[START Source document]

Now suppose you live in Encinitas (or anywhere in the United States, for that matter). Your child is enrolled in the local school district, which has started a Kabbashtanga program as a result of a generous grant from Madonna and her fellow Kabbashtanga enthusiasts. Would you feel secure that the doctrine of the separation of church and school district has not been breached? I don't know, maybe you would; maybe you are one of those very open-minded people who are perpetually generous of spirit and mind, and who is willing to put your faith in the good sense of the school district officials. But surely we cannot expect every single parent to have this same attitude; surely it would be understandable if at least a few parents were to become a little suspicious and uneasy that Kabbalah may have been force-fed to their children...

I'm guessing you can see the parallel here with the Ashtanga program in Encinitas. Like you, I know that yoga is not a religion, and that chanting the opening and closing chants does not turn one into a Hindu (is Hinduism even a religion, in the first place? Well, I can't go into this here; this would be too much of a digression...). I have also had my share of frustrations with getting people to do the opening and closing invocations in the practice (see, for instance, this post). But let's face it. We live in this funny land called America. And in America, if you try to get people to chant something which is not in English in a secular setting (which, I'm almost certain, is what transpired in that yoga program in Encinitas) and which, to add insult to injury, translates into something along the lines of prostrating to a serpent with a thousand white heads, I'll be damned if you don't get any resistance. In fact, I'm actually a little surprised that only seven parents complained.

[END Source document]

→ Things to do
1 – Extract the text of the passage about the Encinitas yoga program from "Now suppose you" up to and including "to their children...".
2 – In the passage about the Encinitas yoga program, how many parents complained about the program?
3 – List every place name that appears in the passage about the Encinitas yoga program.

[START Provided information]

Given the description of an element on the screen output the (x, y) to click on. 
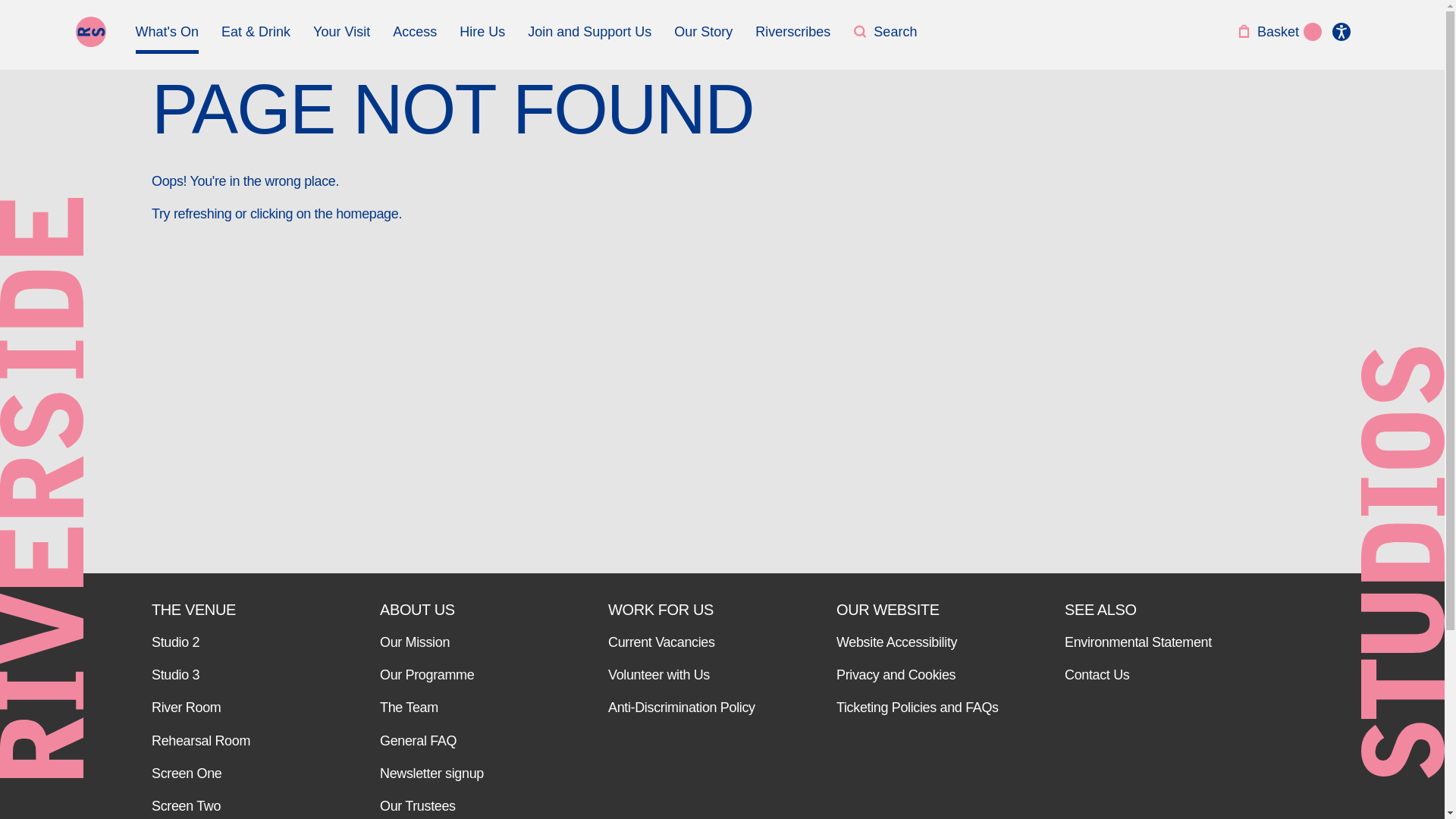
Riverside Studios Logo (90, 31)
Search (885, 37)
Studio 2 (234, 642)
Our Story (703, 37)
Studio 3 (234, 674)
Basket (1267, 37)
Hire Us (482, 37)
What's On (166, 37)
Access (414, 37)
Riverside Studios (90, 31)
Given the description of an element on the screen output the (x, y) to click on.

[END Provided information]
[START Provided information]

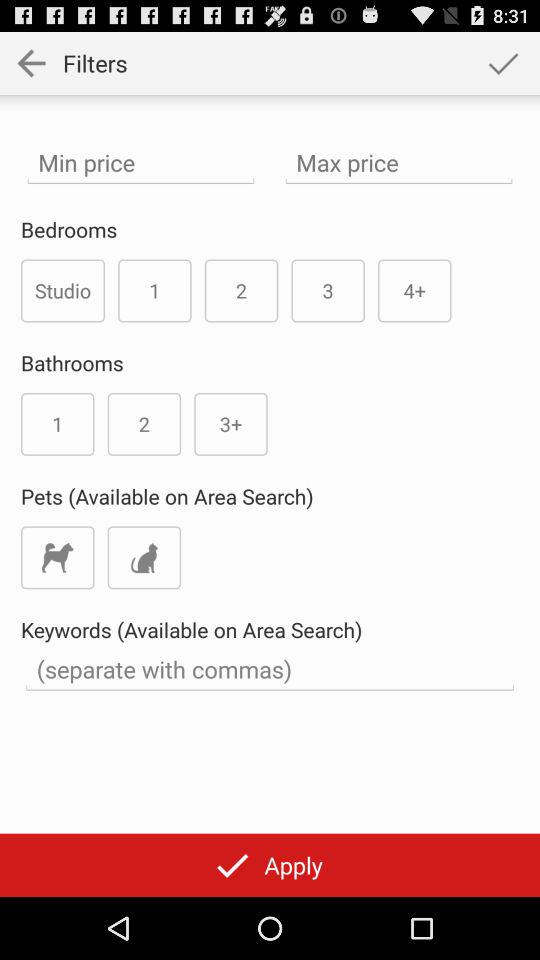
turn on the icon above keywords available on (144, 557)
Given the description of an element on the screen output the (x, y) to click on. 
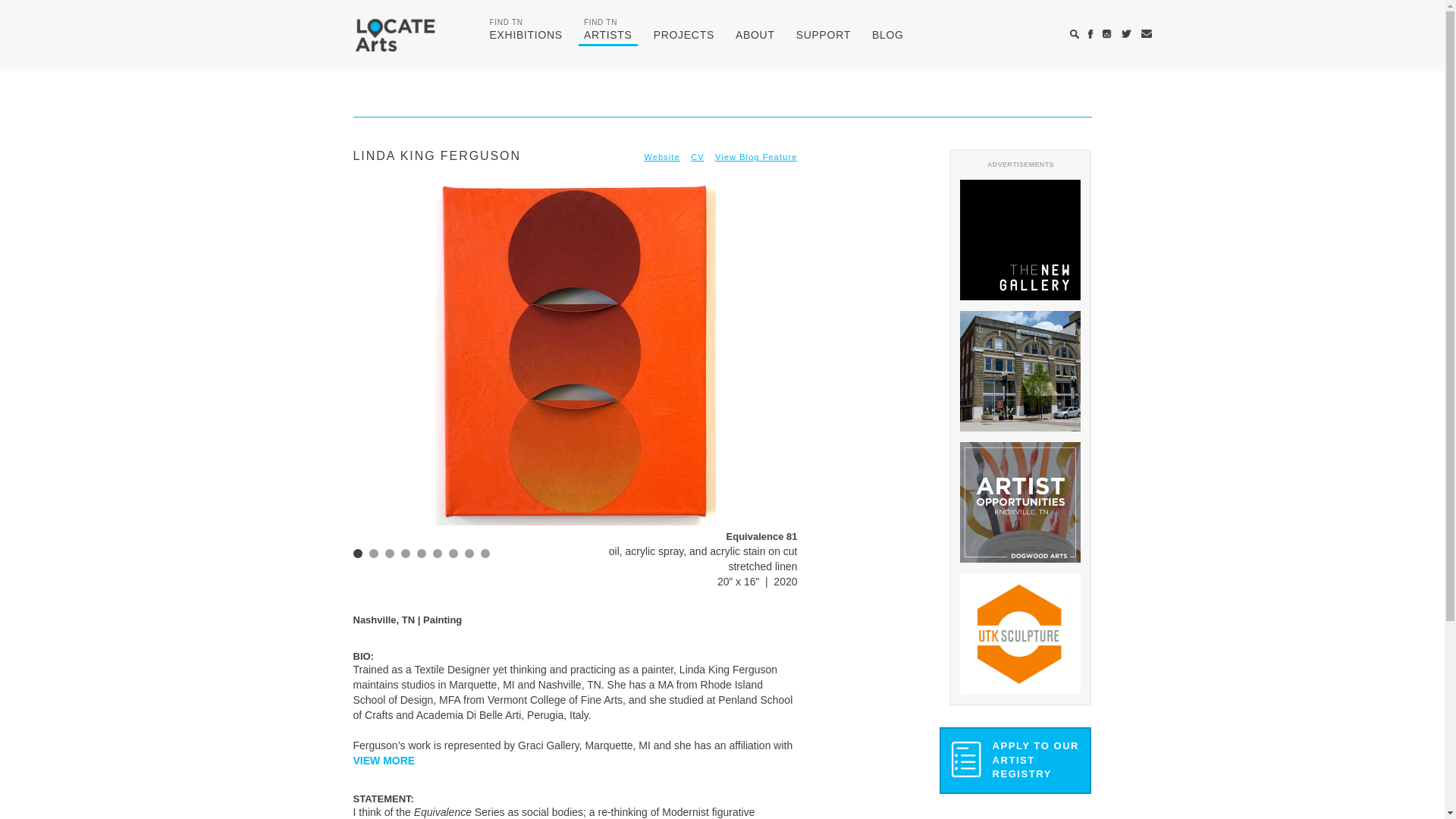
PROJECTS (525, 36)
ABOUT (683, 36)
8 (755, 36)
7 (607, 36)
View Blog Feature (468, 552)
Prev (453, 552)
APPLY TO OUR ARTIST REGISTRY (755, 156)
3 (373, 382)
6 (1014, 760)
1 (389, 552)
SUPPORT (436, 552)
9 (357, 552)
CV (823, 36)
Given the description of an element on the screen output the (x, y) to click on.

[END Provided information]
[START Provided information]

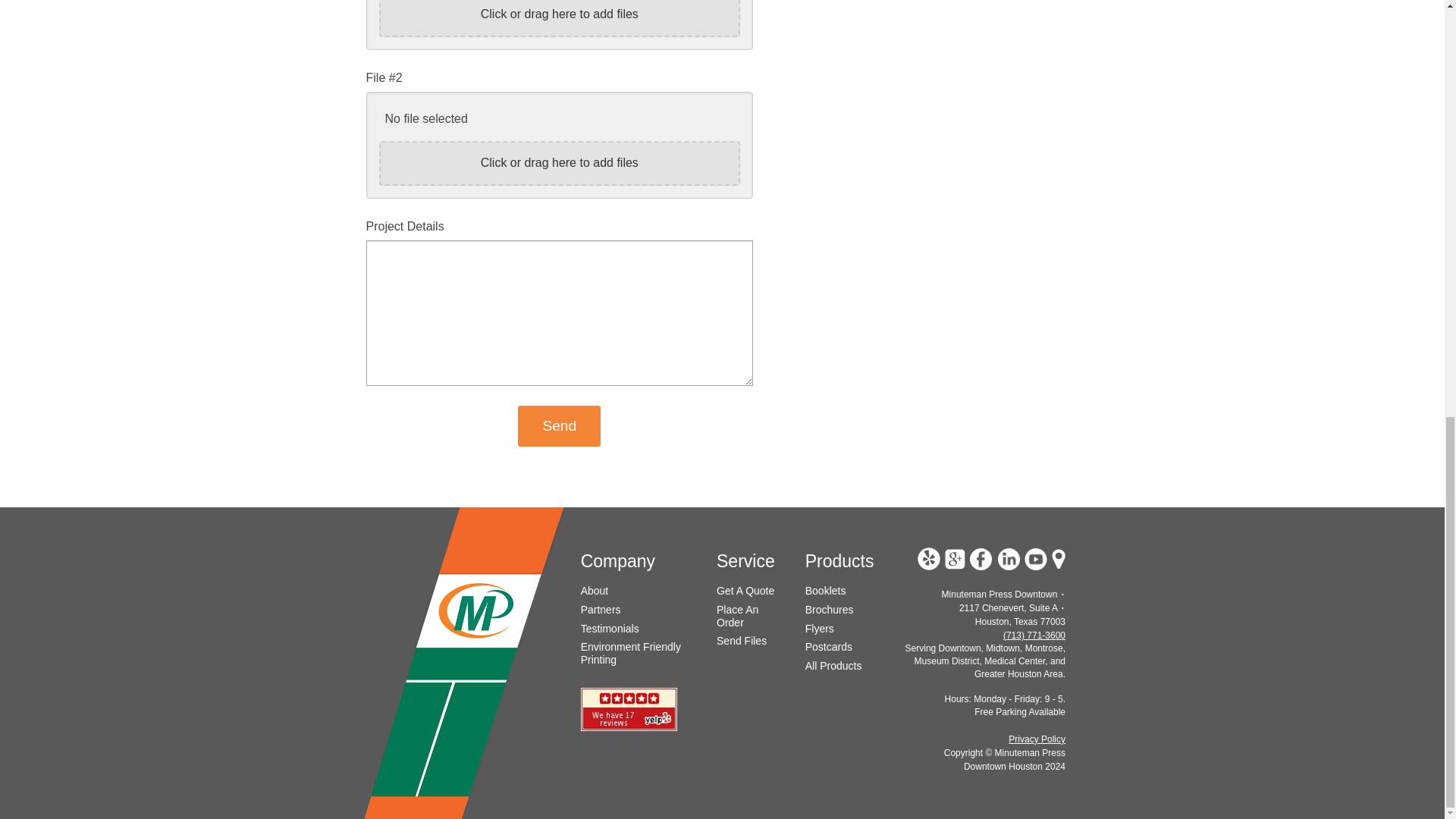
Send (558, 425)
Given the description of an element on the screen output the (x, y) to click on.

[END Provided information]

→ Complete answers
1 –
Now suppose you live in Encinitas (or anywhere in the United States, for that matter). Your child is enrolled in the local school district, which has started a Kabbashtanga program as a result of a generous grant from Madonna and her fellow Kabbashtanga enthusiasts. Would you feel secure that the doctrine of the separation of church and school district has not been breached? I don't know, maybe you would; maybe you are one of those very open-minded people who are perpetually generous of spirit and mind, and who is willing to put your faith in the good sense of the school district officials. But surely we cannot expect every single parent to have this same attitude; surely it would be understandable if at least a few parents were to become a little suspicious and uneasy that Kabbalah may have been force-fed to their children...

2 – Seven parents complained.

3 –
Encinitas
the United States
America